Elsewhere, in an interesting development for sustainable finance, the EU’s taxonomy of sustainable activities has been approved by the European Parliament, paving the way for its adoption into regulation later this year.
February 2019 saw the release of several new reports on climate change effects.
The international aid organisation CARE International reported that at least half of the world’s most underreported humanitarian crises are directly caused by climate change. This ranges from typhoons in the Philippines to the amplified effect of el Nino which has caused major crop failures in Madagascar.
Meanwhile, the United Nations Food and Agriculture Organisation released a report warning that the world’s capacity to produce food is being undermined by humanity’s failure to protect biodiversity. The report found evidence that the natural support systems that underpin the human diet are deteriorating around the world. The report said that over the last two decades, approximately 20% of the earth’s vegetated surface has become less productive. In an equally stark warning, the Institute for Public Policy Research warned that human impacts on the environment have reached a critical stage, potentially eroding the conditions upon which socio-economic stability is possible.
The start of 2019 saw the world’s elite gather in Davos for the annual World Economic Forum.
The top risk highlighted by likelihood by participants in the survey of the annual Global Risks Report was physical risk, such as extreme weather, from a rapidly changing climate. Climate change featured prominently as a theme at the event.
David Attenborough was interviewed by Prince William about the urgent need to take greater action on climate change. Greta Thunberg, the 16-year-old climate activist who started the wave of student climate strikes told leaders, “I want you to act as you would in a crisis. I want you to act as if our house is on fire. Because it is.”

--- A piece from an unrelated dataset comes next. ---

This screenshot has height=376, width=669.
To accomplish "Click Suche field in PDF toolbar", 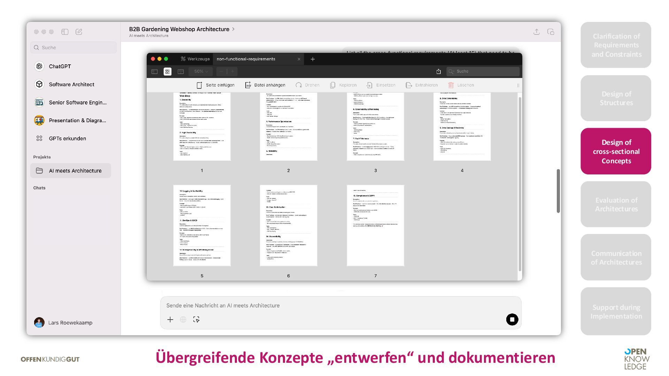I will pyautogui.click(x=483, y=71).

Meanwhile, new data emerged showing the Arctic is melting at an accelerating rate and faster than predicted - and separate data showed the same thing happening in Antarctica. This suggests sea level rises will occur sooner than predicted.

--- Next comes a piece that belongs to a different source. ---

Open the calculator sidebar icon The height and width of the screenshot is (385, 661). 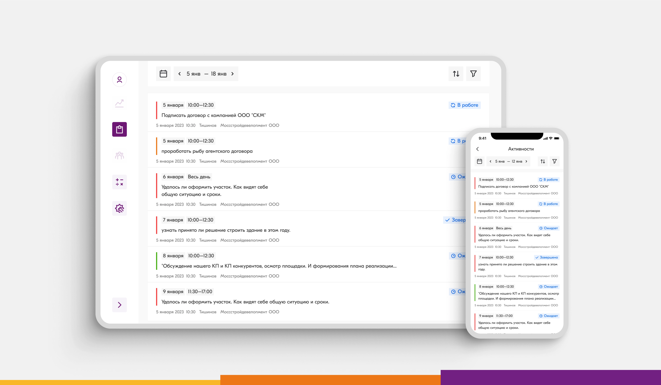119,182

December 2019 saw the close of the latest round of international climate change negotiations.
The talks did not make significant progress towards implementing the 2015 Paris Climate Accord. This is largely because the key question of how countries will step up their targets on cutting emissions remains unanswered.
On current targets, the world is set for 3C of warming from pre-industrial levels, which scientists say would be disastrous, resulting in droughts, floods, sea level rises and the decline of agricultural productivity.
The US, Russia, Saudi Arabia and Kuwait blocked the proposal to heed the warning of the IPCC scientists and shift the emphasis to a 1.5C target.
The main breakthrough was, however, in agreeing standards for how the ‘rulebook’ for how governments will measure, report and verify their emissions-cutting efforts. This is key because it ensures all countries will be held to account in a uniform manner and thus making it harder to cover up inaction.
December marks the start of the 24th international climate negotiations, which this year are taking place in Poland.
Whilst it is too early to say exactly what will be agreed, investors should expect increasing regulation and political momentum building towards increased action.
On the first day of the conference Sir David Attenborough, the renowned English broadcaster and natural historian, made an impassioned speech warning that the collapse of civilisation is on the horizon should world leaders fail to act.
This is off the back of recent stark warnings from the IPCC that we have only a few years to act to avert catastrophic climate change and a report from WWF that humans have destroyed 60% of all species since 1970.
This conference is widely viewed as the key follow up to the 2015 Paris Climate Accord where pledges now need to be met with firm commitments and funding.